Commento del generale Pavel Popovich (intervistato dal giornalista della K.P.):

“Ricordo quella storia. Noi avevamo inviato una richiesta ufficiale al KGB, e la risposta arrivo’ seppure con molto ritardo. Io allora ero presidente della associazione ufologica pansovietica, anche se dopo circa 4 anni lasciai l’ incarico. Mi mancava il tempo, e poi non mi piacevano le continue “liti” e “beghe” tra le varie fazioni degli ufologi.
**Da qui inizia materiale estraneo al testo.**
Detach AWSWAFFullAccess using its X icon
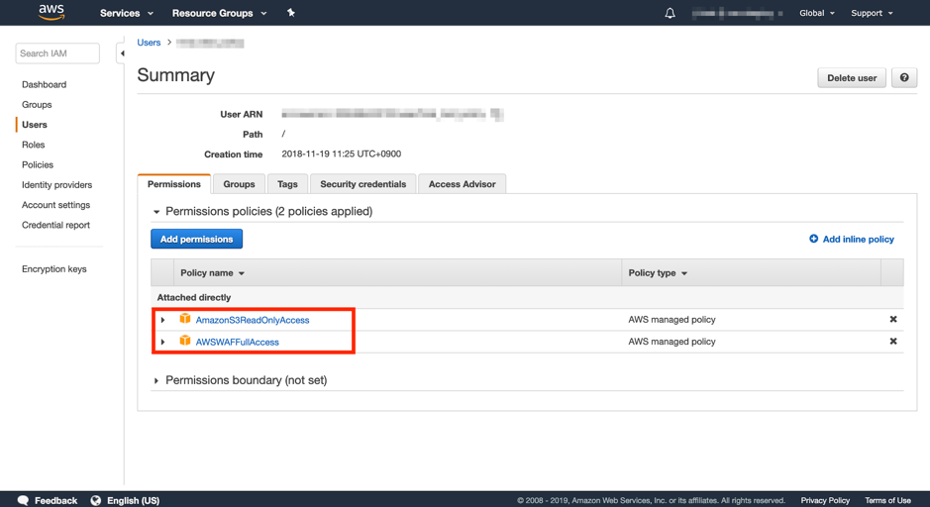 pyautogui.click(x=892, y=342)
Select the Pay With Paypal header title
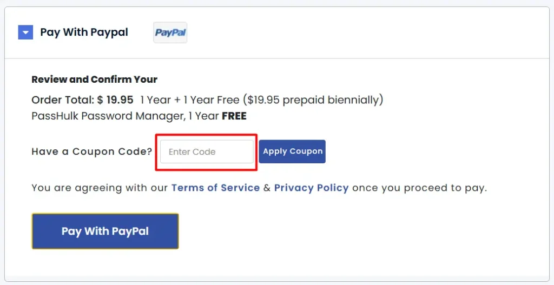Viewport: 554px width, 285px height. click(x=84, y=32)
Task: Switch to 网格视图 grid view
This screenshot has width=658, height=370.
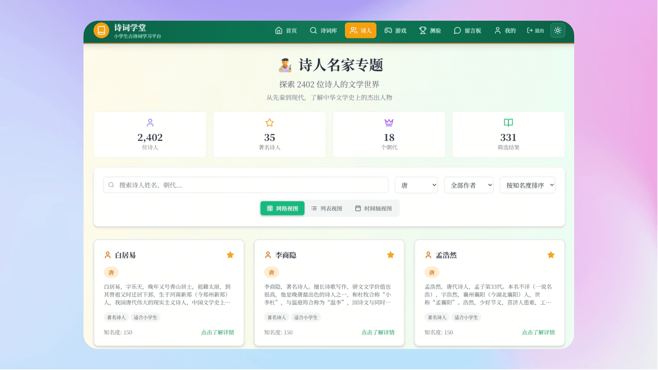Action: tap(282, 208)
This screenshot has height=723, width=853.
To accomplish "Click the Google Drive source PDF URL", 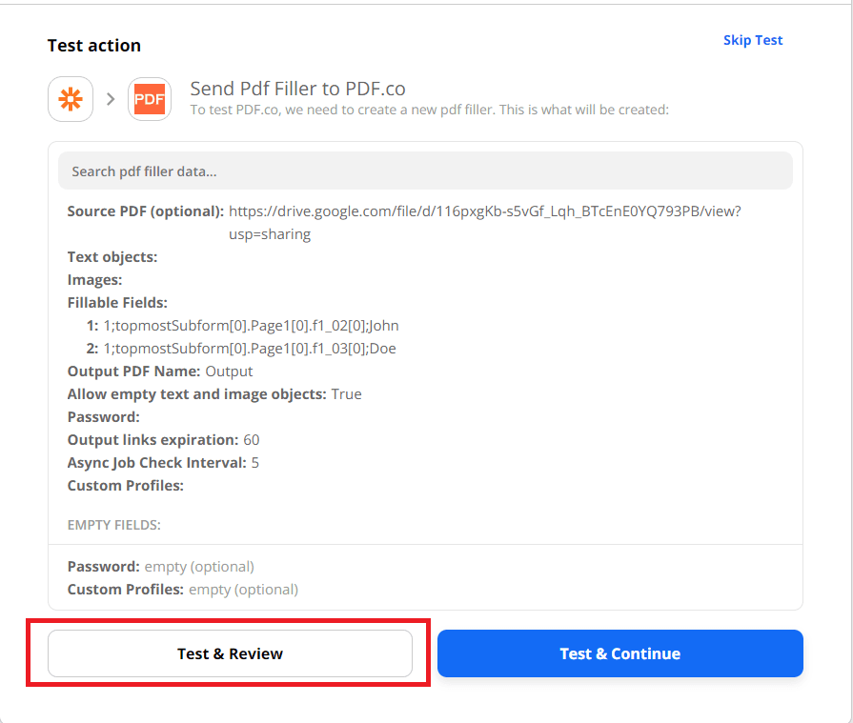I will click(x=484, y=211).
Io ho visto un UFO una volta sola nella mia vita e durante la mia carriera. Lo vidi da un aereo, mentre ero in volo da Mosca a Washington. Improvvisamente nel nostro campo visivo comparve un oggetto triangolare, che emanava una luce intensa. Per un po’ l’ oggetto volo’ parallelamente alla rotta dell’ aereo, ad una velocita’ di circa 1000 km/ora, poi accelero’ di colpo e schizzo’ in avanti scomparendo alla vista”.